INPUT:
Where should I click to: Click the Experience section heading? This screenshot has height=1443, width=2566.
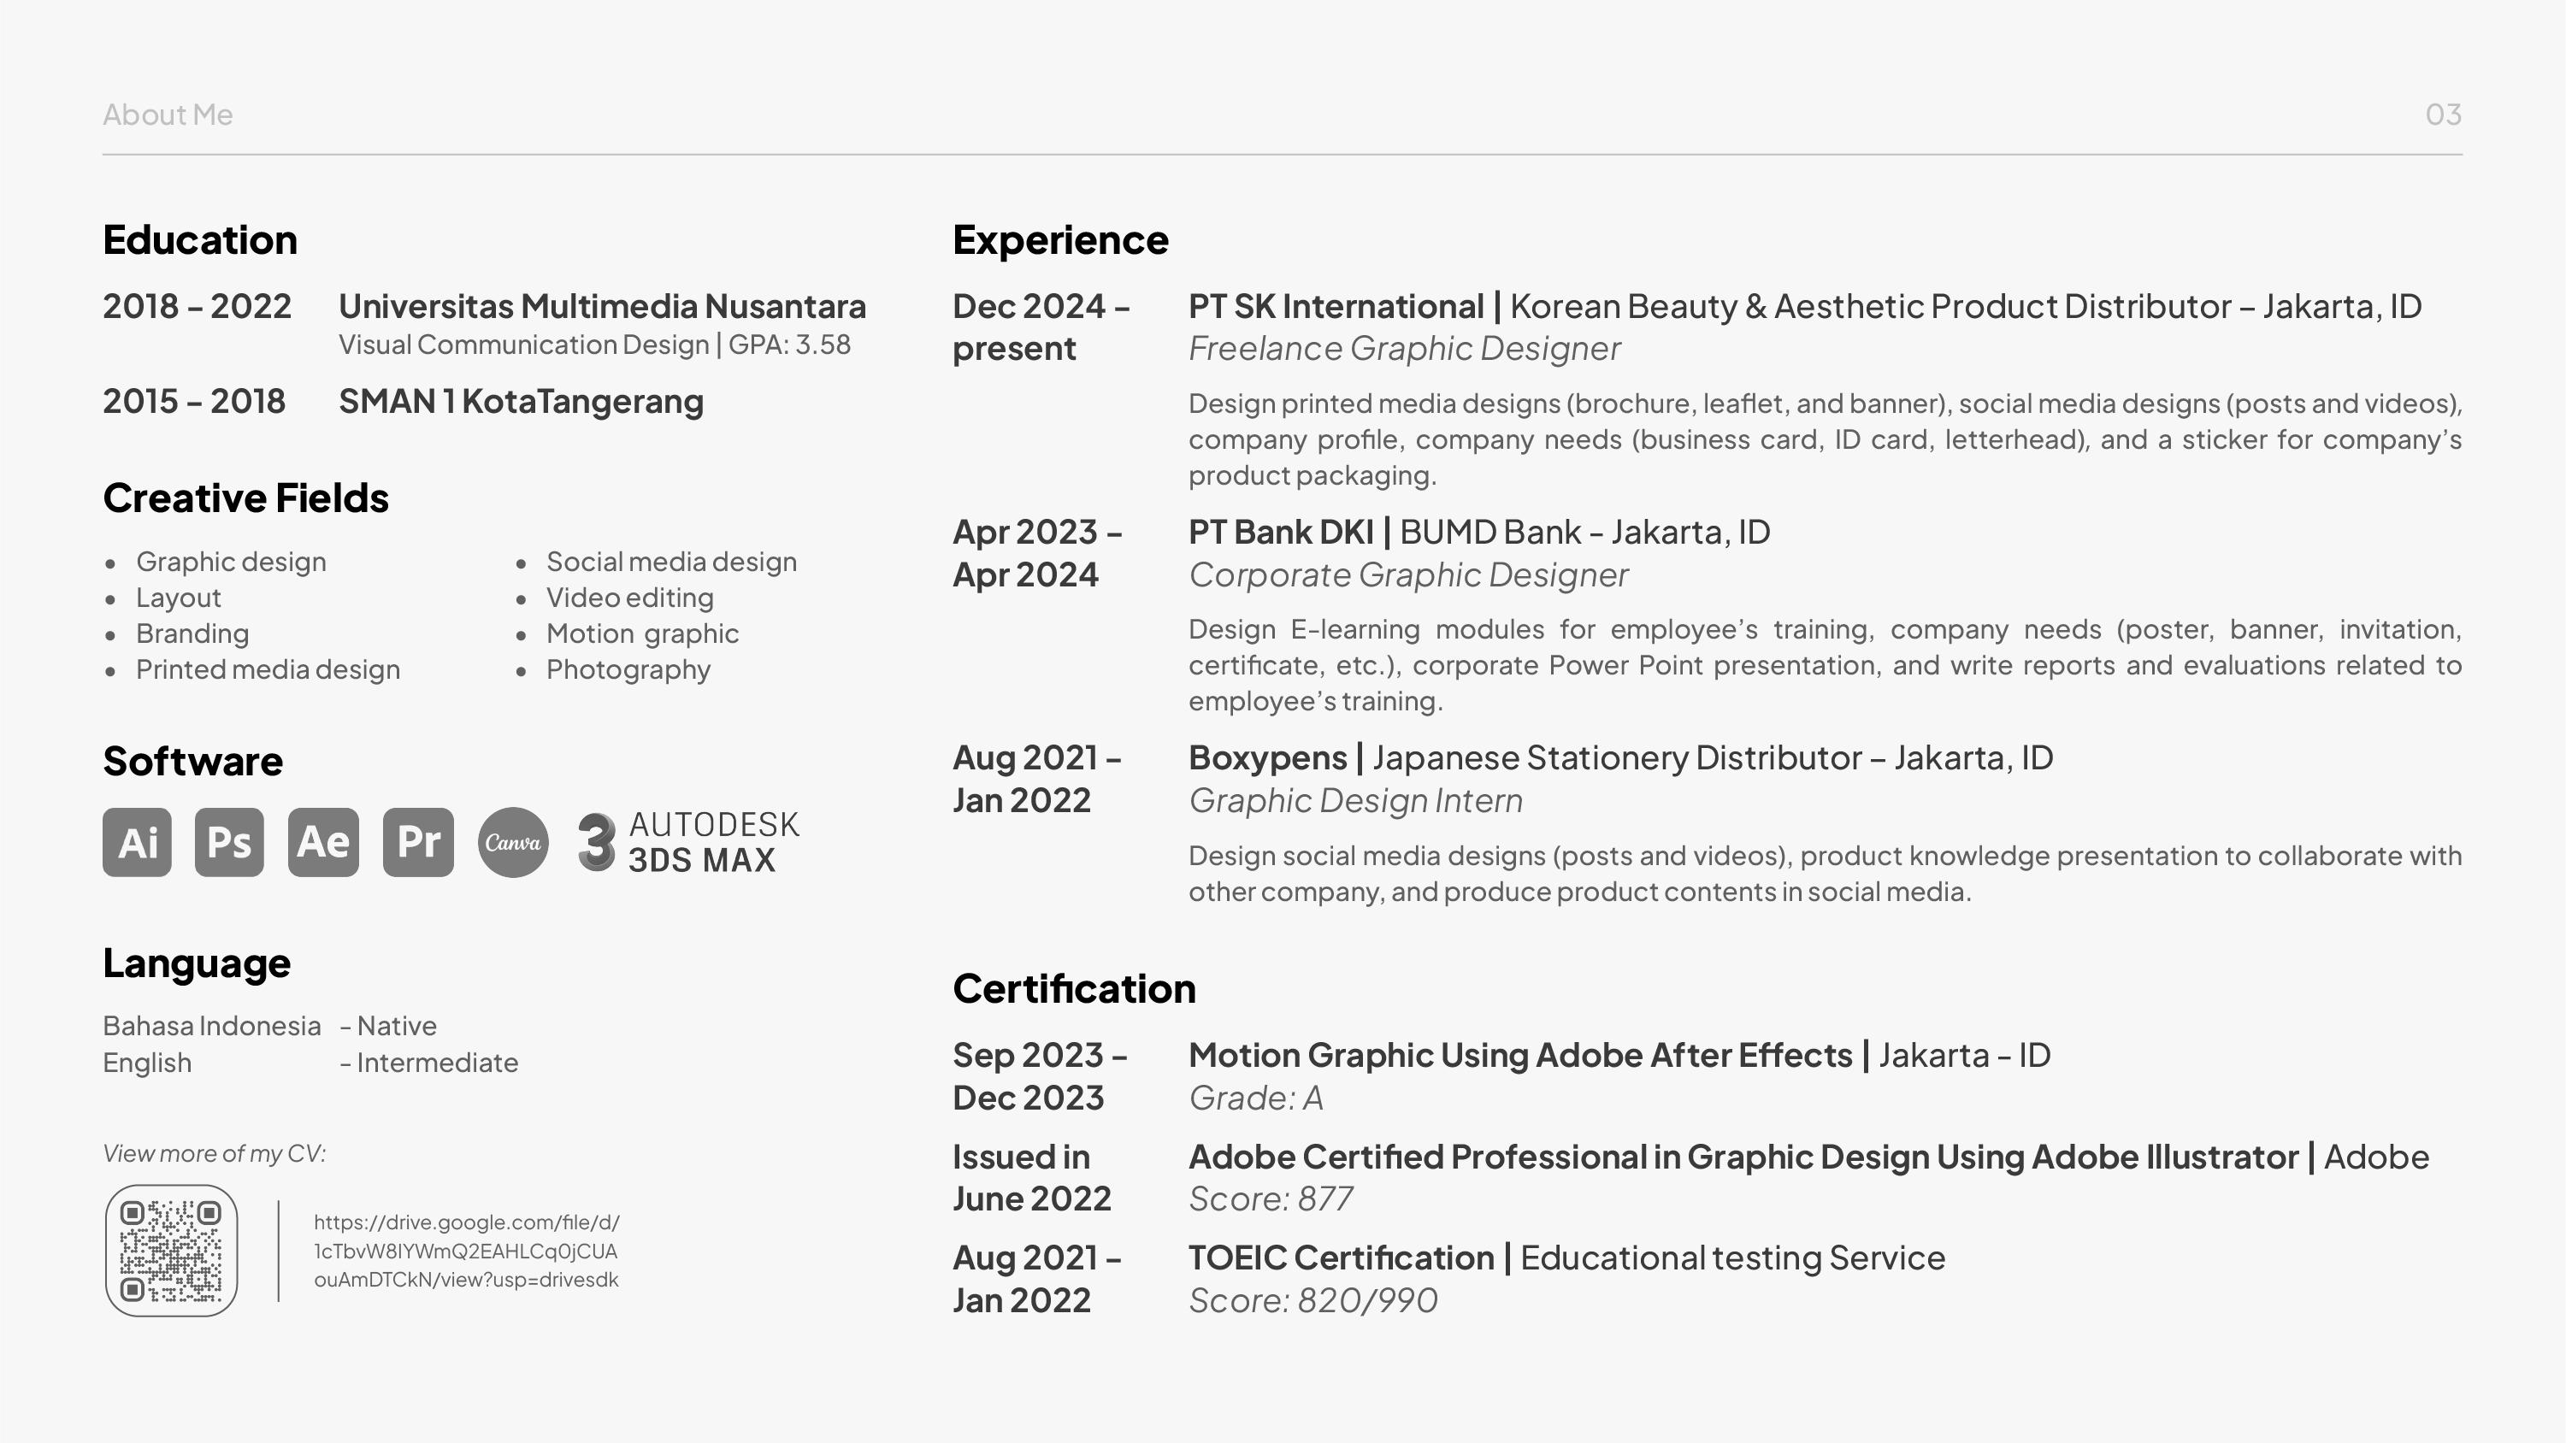point(1061,240)

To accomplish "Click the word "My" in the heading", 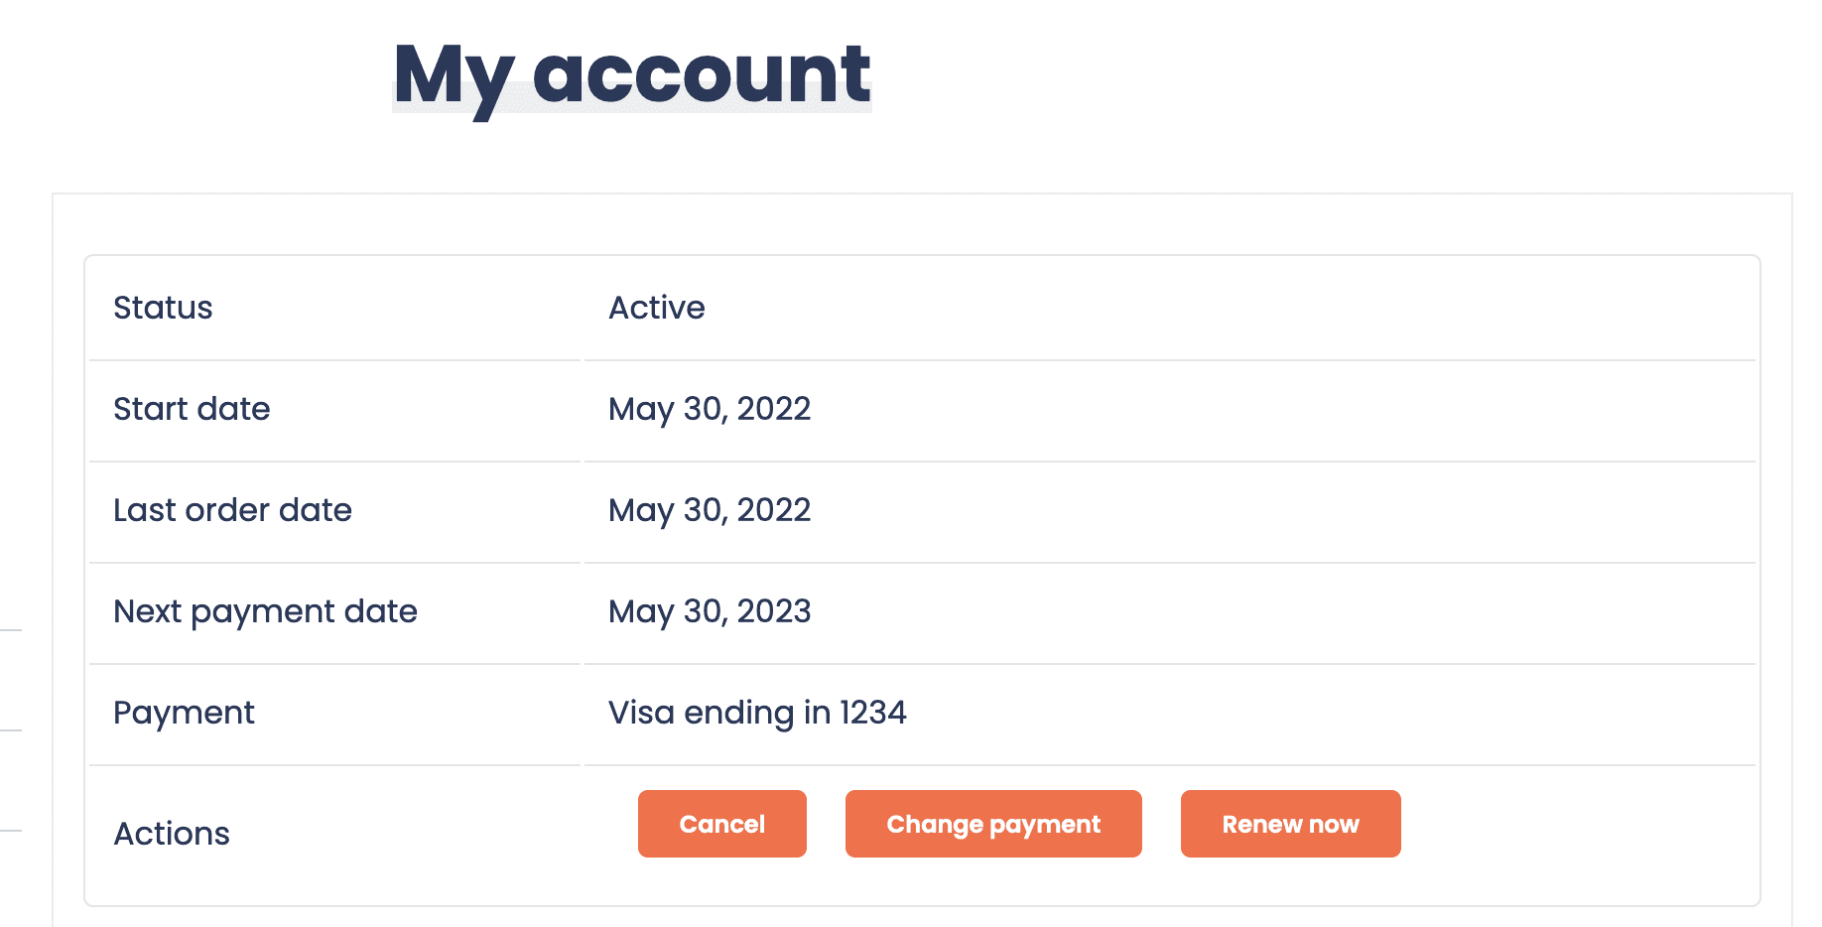I will coord(453,75).
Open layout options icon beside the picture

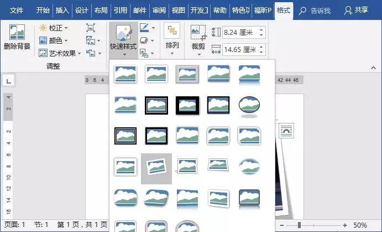[287, 131]

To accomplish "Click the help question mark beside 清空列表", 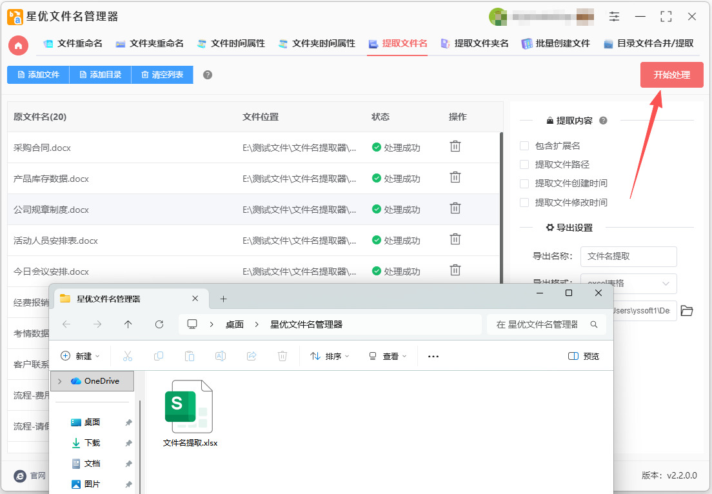I will click(208, 75).
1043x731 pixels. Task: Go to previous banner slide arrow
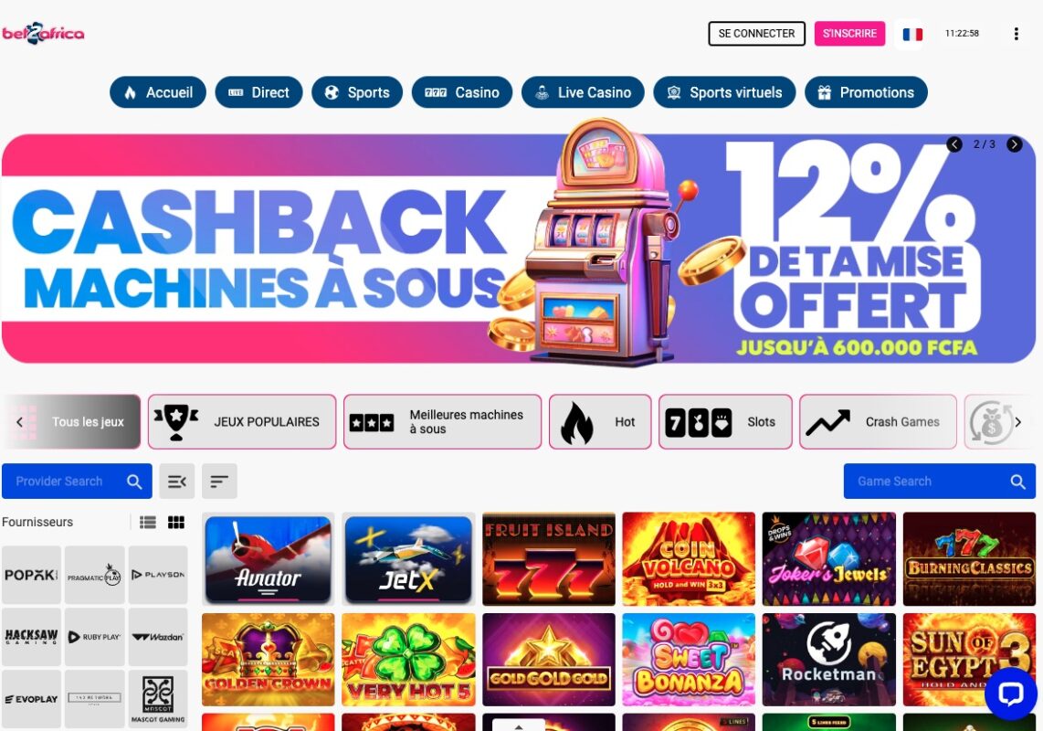tap(953, 144)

TASK: Write out nothing but the lines from the one with "1043x731 pixels. Task: Go" through the last line of the entries, exactly as they stand; pictures are not part of the copy.

REPLY TO THE EXERCISE:
1043x731 pixels. Task: Go to previous banner slide arrow
tap(953, 144)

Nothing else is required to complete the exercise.